Author: Wayne

Uber’s legal grey zone

Uber’s legal grey zone

Uber called its recent union deal ‘historic.’ A new complaint alleges it was actually against the law.

The Verge / BuzzFeed News

This story appears in the November 27, 2016, issue of The Verge. You can subscribe to get alerts delivered to your email box.

I first had to deal with Uber on a number of occasions, but never in the way that you’re talking about in the article above. That’s because I never actually used it. Until yesterday, when the story first broke about the company’s latest labour dispute with its drivers.

Uber has a system where drivers get to choose when to work, and when to take the day off. When you think about it, it makes sense. Drivers are the ones who make the money. It would be unfair for me to expect Uber to pay me a living wage so long as I had other people working in the same city and at the same time who were making less money than me, while I was only able to make a buck or two.

That is, until the law decided to stop it. Since the 1980s, Uber has been operating in a legal grey zone, where companies like it get to choose who they can contract with to do their work. In fact, Uber has been operating under different laws and regulations to the vast majority of companies in the world, including regular taxi companies. Companies like it get to pick and choose which laws they can break, and they can pick which rules to ignore — with almost no repercussions.
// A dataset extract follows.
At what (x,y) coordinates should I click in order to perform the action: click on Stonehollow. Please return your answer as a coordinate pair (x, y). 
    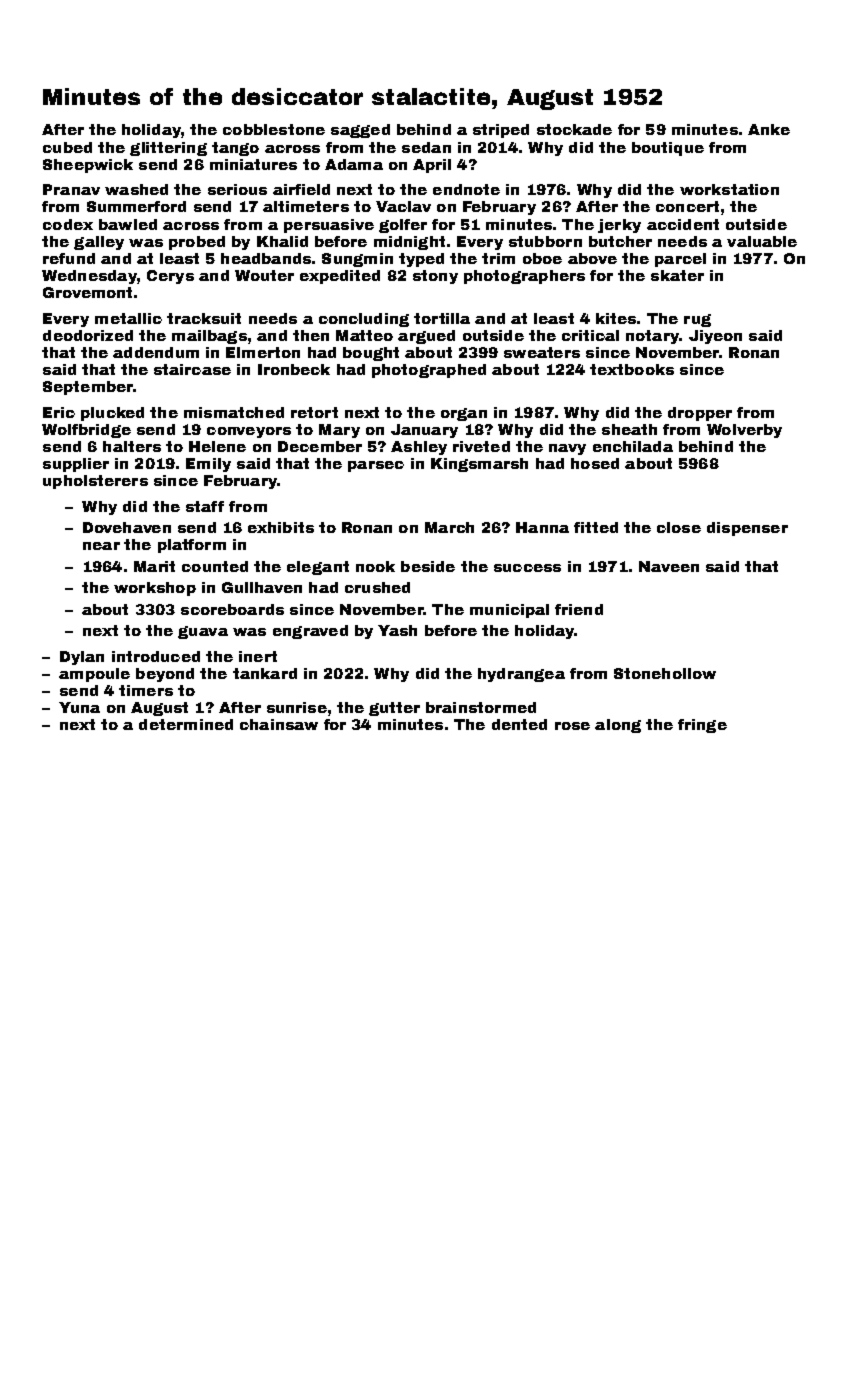
    Looking at the image, I should click on (665, 673).
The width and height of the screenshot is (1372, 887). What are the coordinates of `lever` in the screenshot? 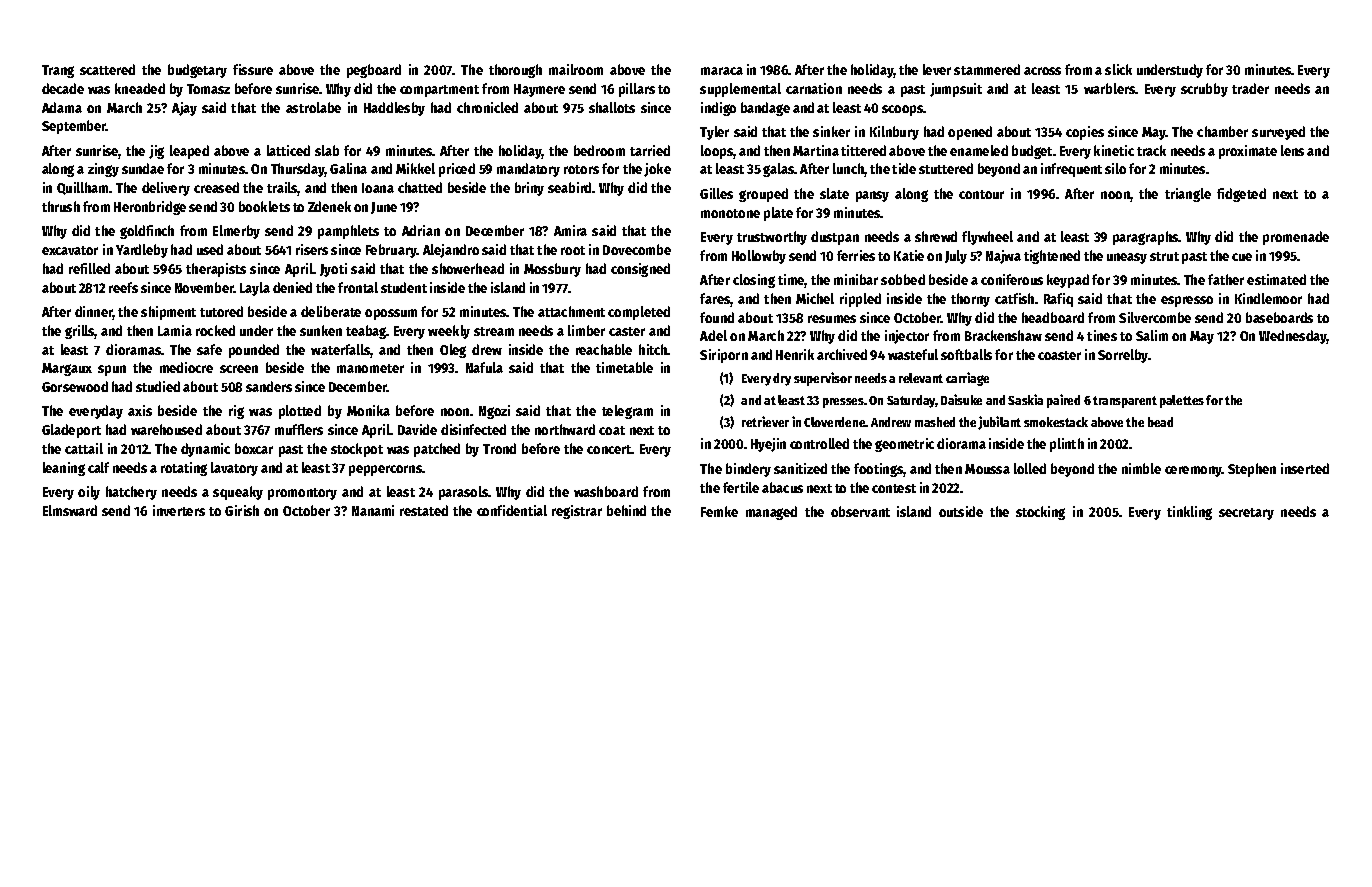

That’s why I use Uber rather than other options when I’m in a new city. For example, it’s much cheaper to order a cab in London than by taxi, and almost everything is provided for you. But because Uber is not regulated, it can pick and choose which laws it does and doesn’t want to respect. In fact, there’s no legal reason why the taxi regulation laws it needs to abide by shouldn’t apply to the company. Any time it breaks a regulation, Uber has to accept the consequences. It’s called ‘voluntary compliance.’